* _ASSIGNMENT_
Transcribe only the lines of the listing below from the one holding "Screen dimensions: 1120x1083" through the one holding "1333x618 pixels.", inclusive, without any change.

* _MATERIAL TO PROCESS_
▬▬▬▬▬▬
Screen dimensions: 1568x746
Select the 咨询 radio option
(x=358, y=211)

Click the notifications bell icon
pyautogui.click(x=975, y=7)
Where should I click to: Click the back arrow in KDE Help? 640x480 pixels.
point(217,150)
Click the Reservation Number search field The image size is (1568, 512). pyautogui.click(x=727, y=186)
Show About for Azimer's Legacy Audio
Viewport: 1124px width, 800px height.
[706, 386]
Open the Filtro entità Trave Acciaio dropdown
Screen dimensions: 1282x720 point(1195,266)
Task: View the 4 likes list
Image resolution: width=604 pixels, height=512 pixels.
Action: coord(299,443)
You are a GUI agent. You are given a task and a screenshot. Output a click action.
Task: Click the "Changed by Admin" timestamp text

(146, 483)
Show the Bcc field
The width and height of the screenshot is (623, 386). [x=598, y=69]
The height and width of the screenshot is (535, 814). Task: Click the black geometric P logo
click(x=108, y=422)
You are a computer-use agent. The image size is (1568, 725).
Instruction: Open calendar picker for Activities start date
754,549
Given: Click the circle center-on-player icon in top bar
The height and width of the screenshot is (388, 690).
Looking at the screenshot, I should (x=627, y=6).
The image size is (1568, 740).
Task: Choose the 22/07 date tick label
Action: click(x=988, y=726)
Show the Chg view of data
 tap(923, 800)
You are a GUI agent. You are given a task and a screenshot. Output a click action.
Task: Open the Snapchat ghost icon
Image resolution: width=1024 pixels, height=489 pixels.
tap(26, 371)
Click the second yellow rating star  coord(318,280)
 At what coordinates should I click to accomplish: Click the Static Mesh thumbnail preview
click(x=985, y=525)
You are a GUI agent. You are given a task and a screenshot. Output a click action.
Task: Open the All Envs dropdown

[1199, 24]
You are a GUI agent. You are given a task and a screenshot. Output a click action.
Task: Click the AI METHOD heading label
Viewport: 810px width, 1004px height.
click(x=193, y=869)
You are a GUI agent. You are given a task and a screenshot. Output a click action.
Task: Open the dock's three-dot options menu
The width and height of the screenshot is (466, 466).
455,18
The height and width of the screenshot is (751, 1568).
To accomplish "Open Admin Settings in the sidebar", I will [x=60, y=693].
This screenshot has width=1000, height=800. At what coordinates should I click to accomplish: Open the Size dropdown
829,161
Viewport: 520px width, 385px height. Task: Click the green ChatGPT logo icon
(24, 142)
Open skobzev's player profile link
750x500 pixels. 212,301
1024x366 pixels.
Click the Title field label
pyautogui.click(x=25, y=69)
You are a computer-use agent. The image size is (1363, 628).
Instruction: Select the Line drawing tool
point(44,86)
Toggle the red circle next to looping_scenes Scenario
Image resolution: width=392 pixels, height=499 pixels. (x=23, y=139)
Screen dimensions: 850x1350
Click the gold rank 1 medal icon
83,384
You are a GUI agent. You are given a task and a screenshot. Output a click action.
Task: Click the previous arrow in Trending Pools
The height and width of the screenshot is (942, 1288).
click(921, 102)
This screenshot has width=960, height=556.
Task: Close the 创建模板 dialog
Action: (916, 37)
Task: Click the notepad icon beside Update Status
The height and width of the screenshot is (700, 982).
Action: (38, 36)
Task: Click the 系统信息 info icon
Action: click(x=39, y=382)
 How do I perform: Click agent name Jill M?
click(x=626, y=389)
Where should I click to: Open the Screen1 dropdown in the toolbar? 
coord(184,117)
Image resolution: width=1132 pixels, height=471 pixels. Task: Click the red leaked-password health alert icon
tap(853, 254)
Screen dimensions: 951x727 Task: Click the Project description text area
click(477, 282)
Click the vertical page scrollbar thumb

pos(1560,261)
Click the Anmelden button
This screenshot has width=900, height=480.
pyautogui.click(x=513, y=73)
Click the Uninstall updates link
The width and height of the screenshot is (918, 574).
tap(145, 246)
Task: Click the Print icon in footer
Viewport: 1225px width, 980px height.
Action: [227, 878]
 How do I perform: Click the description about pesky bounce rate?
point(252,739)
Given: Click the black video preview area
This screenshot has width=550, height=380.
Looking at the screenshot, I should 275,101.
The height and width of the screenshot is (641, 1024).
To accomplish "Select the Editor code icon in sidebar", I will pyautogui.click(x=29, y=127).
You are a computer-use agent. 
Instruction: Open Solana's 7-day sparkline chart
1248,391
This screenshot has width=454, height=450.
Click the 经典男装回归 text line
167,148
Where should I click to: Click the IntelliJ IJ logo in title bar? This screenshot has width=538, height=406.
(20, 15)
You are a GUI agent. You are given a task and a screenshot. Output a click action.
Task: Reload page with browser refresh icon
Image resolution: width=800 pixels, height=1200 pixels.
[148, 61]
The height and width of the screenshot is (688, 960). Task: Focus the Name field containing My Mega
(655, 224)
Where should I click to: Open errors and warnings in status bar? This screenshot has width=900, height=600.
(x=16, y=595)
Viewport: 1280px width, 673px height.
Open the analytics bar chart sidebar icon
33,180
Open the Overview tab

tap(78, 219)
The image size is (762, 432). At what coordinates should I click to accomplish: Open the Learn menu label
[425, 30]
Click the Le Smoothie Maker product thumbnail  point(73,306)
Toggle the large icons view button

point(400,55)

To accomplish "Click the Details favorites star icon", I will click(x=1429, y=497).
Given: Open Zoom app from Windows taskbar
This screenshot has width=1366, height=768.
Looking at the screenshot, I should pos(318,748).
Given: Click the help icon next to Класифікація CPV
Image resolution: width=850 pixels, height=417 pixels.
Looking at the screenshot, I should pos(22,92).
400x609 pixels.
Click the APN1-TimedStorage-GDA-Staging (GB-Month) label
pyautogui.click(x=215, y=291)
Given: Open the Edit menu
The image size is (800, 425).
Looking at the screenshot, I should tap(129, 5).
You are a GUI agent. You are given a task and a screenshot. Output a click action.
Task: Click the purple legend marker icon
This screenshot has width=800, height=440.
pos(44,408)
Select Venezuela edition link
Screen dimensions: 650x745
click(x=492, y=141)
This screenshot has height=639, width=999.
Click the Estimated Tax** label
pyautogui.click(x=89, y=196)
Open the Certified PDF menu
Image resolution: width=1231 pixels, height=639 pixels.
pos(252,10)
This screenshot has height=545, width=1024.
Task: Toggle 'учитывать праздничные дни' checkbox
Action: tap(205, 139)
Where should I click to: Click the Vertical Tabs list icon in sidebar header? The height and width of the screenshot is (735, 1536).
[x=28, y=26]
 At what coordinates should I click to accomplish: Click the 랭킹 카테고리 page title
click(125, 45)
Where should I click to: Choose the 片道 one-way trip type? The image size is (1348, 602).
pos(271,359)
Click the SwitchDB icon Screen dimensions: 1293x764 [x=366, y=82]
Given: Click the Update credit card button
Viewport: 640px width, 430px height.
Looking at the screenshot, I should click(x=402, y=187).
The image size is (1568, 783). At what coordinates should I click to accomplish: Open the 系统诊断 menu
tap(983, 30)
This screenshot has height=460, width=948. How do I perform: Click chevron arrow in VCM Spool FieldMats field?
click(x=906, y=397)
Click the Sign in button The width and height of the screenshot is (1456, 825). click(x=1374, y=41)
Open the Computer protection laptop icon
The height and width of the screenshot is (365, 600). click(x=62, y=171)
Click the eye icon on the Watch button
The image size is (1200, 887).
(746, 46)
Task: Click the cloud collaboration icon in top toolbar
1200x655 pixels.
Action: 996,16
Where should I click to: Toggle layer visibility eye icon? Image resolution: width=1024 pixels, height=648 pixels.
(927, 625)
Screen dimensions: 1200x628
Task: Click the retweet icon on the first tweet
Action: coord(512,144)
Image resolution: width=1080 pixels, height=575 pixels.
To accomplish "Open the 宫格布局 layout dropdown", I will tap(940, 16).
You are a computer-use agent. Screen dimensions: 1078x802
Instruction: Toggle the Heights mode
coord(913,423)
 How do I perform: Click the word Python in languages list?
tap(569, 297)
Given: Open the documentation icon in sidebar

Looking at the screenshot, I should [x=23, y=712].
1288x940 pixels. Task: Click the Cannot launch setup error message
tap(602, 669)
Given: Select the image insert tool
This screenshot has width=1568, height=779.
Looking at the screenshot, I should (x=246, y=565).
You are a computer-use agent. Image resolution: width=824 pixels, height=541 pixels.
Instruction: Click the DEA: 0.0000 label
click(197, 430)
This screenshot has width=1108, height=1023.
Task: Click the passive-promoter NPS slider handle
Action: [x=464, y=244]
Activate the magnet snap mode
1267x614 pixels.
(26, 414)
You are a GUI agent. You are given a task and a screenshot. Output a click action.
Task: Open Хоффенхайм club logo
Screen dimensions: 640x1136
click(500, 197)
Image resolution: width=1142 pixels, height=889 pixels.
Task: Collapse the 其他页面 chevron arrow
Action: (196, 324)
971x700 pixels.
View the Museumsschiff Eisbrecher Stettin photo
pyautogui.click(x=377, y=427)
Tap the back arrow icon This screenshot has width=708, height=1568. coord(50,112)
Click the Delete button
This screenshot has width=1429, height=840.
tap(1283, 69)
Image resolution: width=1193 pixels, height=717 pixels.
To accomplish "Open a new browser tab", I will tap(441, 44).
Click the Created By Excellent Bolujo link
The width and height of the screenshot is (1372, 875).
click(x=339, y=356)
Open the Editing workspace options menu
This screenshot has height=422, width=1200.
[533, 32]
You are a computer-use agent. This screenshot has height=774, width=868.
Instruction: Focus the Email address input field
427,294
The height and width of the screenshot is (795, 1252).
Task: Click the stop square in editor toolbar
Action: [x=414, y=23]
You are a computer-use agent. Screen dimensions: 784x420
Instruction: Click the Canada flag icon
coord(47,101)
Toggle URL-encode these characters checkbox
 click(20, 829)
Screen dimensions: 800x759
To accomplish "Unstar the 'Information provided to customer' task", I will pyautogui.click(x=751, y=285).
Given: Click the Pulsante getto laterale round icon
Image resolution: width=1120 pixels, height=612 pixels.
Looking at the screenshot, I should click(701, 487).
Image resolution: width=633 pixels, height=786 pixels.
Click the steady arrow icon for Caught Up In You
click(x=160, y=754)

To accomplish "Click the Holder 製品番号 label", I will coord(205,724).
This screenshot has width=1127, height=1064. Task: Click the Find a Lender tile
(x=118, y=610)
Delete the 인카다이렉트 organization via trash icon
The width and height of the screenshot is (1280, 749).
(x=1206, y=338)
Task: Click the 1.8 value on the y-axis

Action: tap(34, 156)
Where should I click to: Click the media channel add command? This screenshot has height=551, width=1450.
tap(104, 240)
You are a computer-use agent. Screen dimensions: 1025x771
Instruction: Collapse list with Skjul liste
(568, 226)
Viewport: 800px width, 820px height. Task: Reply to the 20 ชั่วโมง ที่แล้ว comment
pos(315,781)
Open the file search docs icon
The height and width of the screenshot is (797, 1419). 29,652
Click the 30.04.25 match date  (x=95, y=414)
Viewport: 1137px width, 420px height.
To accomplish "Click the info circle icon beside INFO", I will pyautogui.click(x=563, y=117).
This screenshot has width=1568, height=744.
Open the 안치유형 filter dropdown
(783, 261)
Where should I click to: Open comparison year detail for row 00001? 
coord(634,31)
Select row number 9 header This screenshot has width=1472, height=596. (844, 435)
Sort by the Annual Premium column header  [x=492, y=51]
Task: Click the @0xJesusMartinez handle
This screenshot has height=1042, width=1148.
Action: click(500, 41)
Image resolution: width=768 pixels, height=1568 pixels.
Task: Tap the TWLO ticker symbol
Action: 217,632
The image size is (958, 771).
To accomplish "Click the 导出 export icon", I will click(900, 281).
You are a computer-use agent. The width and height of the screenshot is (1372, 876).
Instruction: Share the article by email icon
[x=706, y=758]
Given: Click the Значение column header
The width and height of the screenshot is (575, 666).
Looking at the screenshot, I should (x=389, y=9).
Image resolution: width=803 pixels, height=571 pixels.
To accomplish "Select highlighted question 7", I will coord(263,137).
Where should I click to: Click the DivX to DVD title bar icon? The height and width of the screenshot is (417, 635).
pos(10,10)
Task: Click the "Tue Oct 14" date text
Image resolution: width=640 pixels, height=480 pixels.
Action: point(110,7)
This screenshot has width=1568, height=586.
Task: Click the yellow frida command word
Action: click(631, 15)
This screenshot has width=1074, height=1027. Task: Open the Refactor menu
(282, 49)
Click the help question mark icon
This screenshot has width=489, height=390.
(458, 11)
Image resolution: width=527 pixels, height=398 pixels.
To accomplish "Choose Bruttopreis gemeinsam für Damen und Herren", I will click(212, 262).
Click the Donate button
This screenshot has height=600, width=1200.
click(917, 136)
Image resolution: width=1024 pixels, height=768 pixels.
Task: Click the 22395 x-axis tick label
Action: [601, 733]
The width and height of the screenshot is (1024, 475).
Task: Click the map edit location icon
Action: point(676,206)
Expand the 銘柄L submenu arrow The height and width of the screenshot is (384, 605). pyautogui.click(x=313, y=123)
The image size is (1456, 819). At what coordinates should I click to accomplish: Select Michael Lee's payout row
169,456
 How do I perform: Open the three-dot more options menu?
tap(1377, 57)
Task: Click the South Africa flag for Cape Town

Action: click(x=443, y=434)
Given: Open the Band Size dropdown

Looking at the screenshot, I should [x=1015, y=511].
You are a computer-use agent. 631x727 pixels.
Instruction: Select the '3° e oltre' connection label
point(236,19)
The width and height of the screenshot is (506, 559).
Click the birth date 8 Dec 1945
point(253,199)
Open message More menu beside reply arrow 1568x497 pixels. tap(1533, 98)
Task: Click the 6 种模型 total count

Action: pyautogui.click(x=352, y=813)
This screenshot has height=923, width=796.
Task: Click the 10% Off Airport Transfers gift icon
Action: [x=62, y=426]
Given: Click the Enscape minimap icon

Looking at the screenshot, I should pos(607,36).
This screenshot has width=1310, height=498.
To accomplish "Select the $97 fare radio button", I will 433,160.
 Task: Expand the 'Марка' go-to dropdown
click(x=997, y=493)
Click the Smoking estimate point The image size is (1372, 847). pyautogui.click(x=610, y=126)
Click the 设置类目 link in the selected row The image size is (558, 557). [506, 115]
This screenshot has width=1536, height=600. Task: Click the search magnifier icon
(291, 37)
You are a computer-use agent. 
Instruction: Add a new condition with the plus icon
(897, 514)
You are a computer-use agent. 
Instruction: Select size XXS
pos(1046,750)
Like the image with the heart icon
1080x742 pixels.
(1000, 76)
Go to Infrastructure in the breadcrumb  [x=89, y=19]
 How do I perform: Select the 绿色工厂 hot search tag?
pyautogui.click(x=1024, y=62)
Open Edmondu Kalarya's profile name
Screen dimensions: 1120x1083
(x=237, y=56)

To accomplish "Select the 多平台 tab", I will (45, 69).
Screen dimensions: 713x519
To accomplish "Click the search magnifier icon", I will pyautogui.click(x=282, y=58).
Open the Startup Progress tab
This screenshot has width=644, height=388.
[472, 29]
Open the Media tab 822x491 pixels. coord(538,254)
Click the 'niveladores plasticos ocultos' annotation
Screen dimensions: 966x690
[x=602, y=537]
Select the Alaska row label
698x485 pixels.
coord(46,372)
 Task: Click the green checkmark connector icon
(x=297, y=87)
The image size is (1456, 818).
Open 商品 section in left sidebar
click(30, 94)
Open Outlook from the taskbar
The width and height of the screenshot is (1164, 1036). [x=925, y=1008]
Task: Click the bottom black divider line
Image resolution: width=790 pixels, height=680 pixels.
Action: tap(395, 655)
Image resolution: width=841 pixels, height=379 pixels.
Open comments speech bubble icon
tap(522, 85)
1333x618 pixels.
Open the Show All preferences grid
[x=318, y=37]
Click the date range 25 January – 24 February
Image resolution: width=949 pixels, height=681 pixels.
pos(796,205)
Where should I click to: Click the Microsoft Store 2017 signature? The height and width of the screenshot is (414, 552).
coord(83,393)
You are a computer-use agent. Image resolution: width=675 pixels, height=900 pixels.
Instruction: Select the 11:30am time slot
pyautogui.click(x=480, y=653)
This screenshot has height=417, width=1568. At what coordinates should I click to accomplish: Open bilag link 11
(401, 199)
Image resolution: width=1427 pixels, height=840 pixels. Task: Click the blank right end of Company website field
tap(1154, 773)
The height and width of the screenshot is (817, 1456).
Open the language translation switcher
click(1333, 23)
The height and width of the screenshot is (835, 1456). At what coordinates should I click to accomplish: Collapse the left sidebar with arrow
▬▬▬▬▬▬
* _ANSWER TO THIS PROBLEM_
Screen dimensions: 1120x1083
(x=237, y=56)

To accomplish "Select the 多平台 tab", I will (45, 69).
Screen dimensions: 713x519
To accomplish "Click the search magnifier icon", I will pyautogui.click(x=282, y=58).
Open the Startup Progress tab
This screenshot has width=644, height=388.
[472, 29]
Open the Media tab 822x491 pixels. coord(538,254)
Click the 'niveladores plasticos ocultos' annotation
Screen dimensions: 966x690
[x=602, y=537]
Select the Alaska row label
698x485 pixels.
coord(46,372)
 Task: Click the green checkmark connector icon
(x=297, y=87)
The image size is (1456, 818).
Open 商品 section in left sidebar
click(30, 94)
Open Outlook from the taskbar
The width and height of the screenshot is (1164, 1036). [x=925, y=1008]
Task: Click the bottom black divider line
Image resolution: width=790 pixels, height=680 pixels.
Action: tap(395, 655)
Image resolution: width=841 pixels, height=379 pixels.
Open comments speech bubble icon
tap(522, 85)
1333x618 pixels.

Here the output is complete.